Reputation: 2214
Given the following file:
>tna
ATGC
>ggf
TG
>gta
TGGTT
I want to find the longest line that does not start with >
. I've figured out the AWK code:
awk '!/>/ {len=length($0)} len > maximum {maximum=len} END{print maximum}' file
I cannot explain, however, how maximum
is used before being defined. First, I make the comparison to len
and then I set maximum
to len
. How does AWK know what maximum
is?
Thanks!
Upvotes: 2
Views: 75
Reputation: 881113
By default, any string variables that are uninitialised are the empty string ""
and any numerics are zero (they're actually all empty strings but those are treated as zero in a numeric context).
But you might also want to consider the fact that />/
will match all lines containing >
, not starting with it. You would be better off with something like (readable):
!/^>/ {
len = length($0)
if (len > max) {
max = len
}
}
END {
print max
}
or, in its minimalist form:
!/^>/{len=length($0);if(len>max){max=len}}END{print max}
Upvotes: 5
Reputation: 85530
Awk is a dynamically typed language, their types change from "untyped" to string or number depending on the context it is used on. By default, variables are initialized to the empty string, which if used in integer context will be value zero. So you are essentially comparing against zero value of maximum
.
See 6.1.3.1 Using Variables in a Program and 6.3.2.1 String Type versus Numeric Type
Upvotes: 3
Reputation: 133428
Could you please try following, written and tested with shown samples in GNU awk
.
awk '!/^>/{len=length($0);max=(len>max?len:max)} END{print max}' Input_file
Explanation: Adding detailed explanation for above.

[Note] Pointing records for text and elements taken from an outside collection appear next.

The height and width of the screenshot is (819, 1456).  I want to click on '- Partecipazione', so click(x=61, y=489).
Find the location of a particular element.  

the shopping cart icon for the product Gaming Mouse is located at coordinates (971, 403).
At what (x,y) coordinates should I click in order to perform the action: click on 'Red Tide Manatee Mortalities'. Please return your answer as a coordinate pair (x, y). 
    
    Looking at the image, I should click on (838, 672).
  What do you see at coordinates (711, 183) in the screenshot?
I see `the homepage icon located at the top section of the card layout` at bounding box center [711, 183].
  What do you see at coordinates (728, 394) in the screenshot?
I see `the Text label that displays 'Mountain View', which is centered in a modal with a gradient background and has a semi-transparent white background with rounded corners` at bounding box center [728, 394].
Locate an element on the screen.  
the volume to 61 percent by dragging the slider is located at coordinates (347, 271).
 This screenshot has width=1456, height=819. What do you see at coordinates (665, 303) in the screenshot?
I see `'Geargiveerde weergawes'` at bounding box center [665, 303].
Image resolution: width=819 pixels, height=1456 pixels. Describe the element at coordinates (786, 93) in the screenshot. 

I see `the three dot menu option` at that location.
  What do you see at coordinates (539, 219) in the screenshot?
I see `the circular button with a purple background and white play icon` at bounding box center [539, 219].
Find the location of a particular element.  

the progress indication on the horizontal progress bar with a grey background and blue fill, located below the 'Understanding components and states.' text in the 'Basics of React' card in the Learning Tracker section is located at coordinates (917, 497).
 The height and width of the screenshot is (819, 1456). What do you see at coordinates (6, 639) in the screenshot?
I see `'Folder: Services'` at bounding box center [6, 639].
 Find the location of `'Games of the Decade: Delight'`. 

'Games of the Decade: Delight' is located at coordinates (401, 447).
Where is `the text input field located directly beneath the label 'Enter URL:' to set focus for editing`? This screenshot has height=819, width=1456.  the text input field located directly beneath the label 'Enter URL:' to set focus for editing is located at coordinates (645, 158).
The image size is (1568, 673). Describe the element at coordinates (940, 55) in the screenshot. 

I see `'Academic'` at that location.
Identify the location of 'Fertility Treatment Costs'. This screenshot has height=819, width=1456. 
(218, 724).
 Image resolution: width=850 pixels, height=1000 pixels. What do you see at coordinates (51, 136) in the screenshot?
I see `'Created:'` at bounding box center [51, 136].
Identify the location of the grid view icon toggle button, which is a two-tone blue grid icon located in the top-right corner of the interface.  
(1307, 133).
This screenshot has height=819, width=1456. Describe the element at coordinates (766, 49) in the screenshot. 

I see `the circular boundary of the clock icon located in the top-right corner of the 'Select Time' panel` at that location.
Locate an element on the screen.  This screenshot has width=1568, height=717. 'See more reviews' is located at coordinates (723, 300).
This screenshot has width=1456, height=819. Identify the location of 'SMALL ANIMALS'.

awk ' ##Starting awk program from here.
!/^>/{ ##Checking condition if line does not starts from > then do following.
len=length($0) ##Creating len which has length of current line.
max=(len>max?len:max) ##Creating max which has either current line length OR max previous value depending upon which is greater.
}
END{ ##Starting END block of this program from here.
print max ##Printing max value here.
}
' Input_file ##Mentioning Input_file name here.
Upvotes: 2